Stored dataset items

____________________

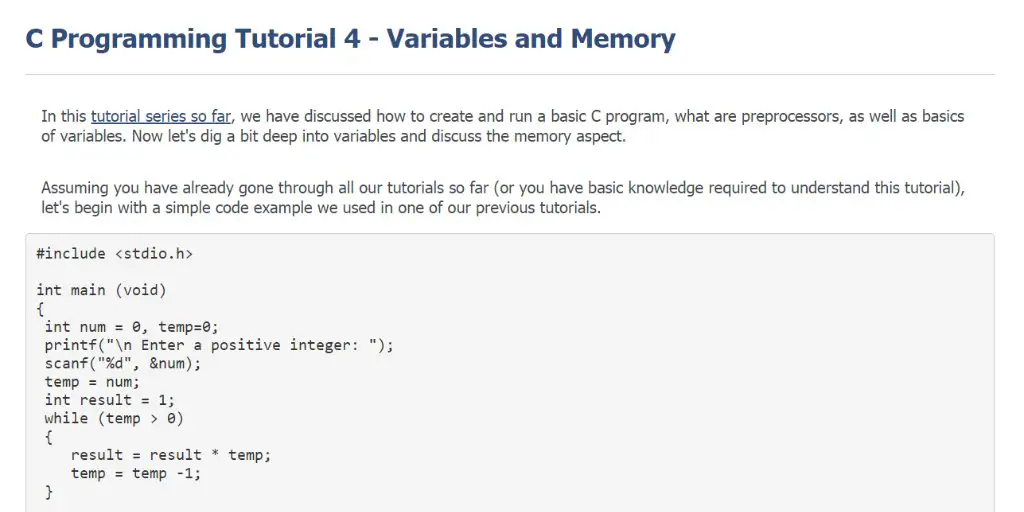Click the "while (temp > 0)" code line
Image resolution: width=1024 pixels, height=512 pixels.
coord(114,418)
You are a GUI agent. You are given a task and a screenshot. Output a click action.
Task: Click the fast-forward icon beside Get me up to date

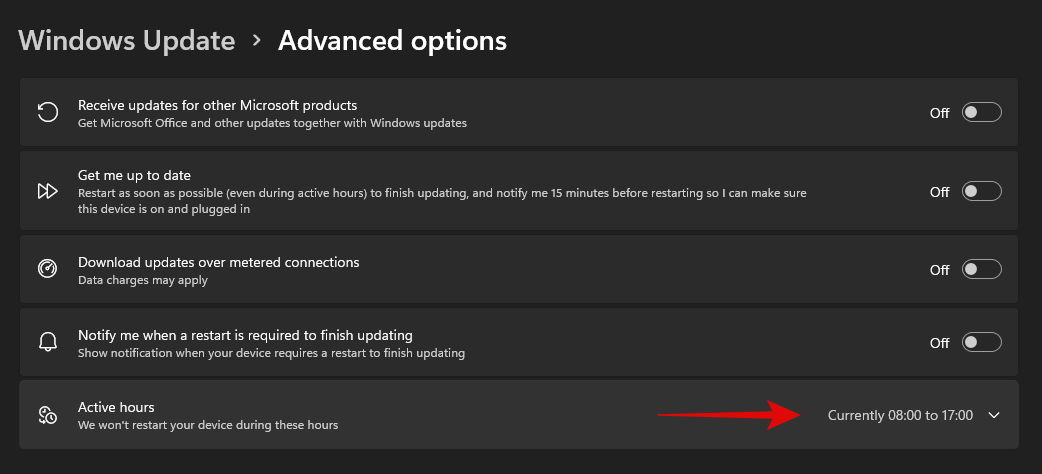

____________________

Please repeat, exactly and with nothing else, the lines from the one containing "You are a GUI" to the last line of the entries, both included, excluding any pictures.

• _Finished task_
You are a GUI agent. You are given a task and a screenshot. Output a click action.
Task: Click the fast-forward icon beside Get me up to date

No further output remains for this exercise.